NO2- + Fe(II) + H+ ↔ NO + Fe(III) + OH-

This is the same biologically active NO as that produced by NOS, with nitrite rather than L-arginine as the precursor and is a relatively inefficient process.24 Therefore, for this reaction to occur, the tissues or biological compartment must have a sufficient pool of nitrite stored. Since plasma nitrite is a direct measure of NOS activity,25 a compromised NOS system can also affect downstream nitrite production and metabolism, which can perhaps exacerbate any condition associated with decreased NO bioavailability. Replenishing nitrate and nitrite through dietary means may then act as a protective measure to compensate for insufficient NOS activity under conditions of hypoxia or in a number of conditions characterized by NO insufficiency. A number of pre-clinical and clinical studies have demonstrated that this dietary strategy is very effective at treating and preventing a number of chronic age-related diseases. Furthermore enriching dietary intake of nitrite and nitrate translates into significantly less injury from heart attack.26 Previous studies also demonstrated that nitrite therapy given intravenously prior to reperfusion protects against hepatic and myocardial ischemia/reperfusion injury.27 Moreover, inhalation of nitrite selectively dilates the pulmonary circulation under hypoxic conditions in vivo in sheep.28 Topical application of nitrite improves skin infections and ulcerations.29 Furthermore, in the stomach, nitrite-derived NO seems to play an important role in host defense30 and in regulation of gastric mucosal integrity.31

All of these studies together along with the observation that nitrite can act as a marker of NOS activity25 opened a new avenue for the diagnostic and therapeutic application of nitrite, especially in cardiovascular diseases, using nitrite as marker as well as an active agent.

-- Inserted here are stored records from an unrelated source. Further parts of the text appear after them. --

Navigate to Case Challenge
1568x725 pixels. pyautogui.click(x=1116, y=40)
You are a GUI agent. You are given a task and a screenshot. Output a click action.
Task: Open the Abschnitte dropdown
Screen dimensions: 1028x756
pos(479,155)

Oral nitrite has also been shown to reverse N(G)-Nitro-L-arginine-methyl ester (L-NAME)-induced hypertension and serve as an alternate source of NO in vivo.32 In fact, a report by Kleinbongard et al33 demonstrates that plasma nitrite levels progressively decrease with increasing cardiovascular risk. Since a substantial portion of steady state nitrite concentrations in blood and tissue are derived from dietary sources,23 modulation of nitrite and/or nitrate intake may provide a first line of defense for conditions associated with NO insufficiency.34 Indeed, it has been reported that dietary nitrate reduces blood pressure in healthy volunteers.35,36 What is clearly emerging is that there are two pathways for NO production, one through endothelial production via the L-arginine pathway and one through dietary sources of nitrite, nitrate, and antioxidants. This is illustrated in Figure 2. The L-arginine pathway becomes dysfunctional with age, and we, therefore, need a back up system to compensate. Eating a diet rich in NO potential, i.e., sufficient nitrite and nitrate along with antioxidants to facilitate reduction to NO, can appear to overcome an insufficiency in endothelium-derived NO. This dietary pathway does not appear to be affected by age.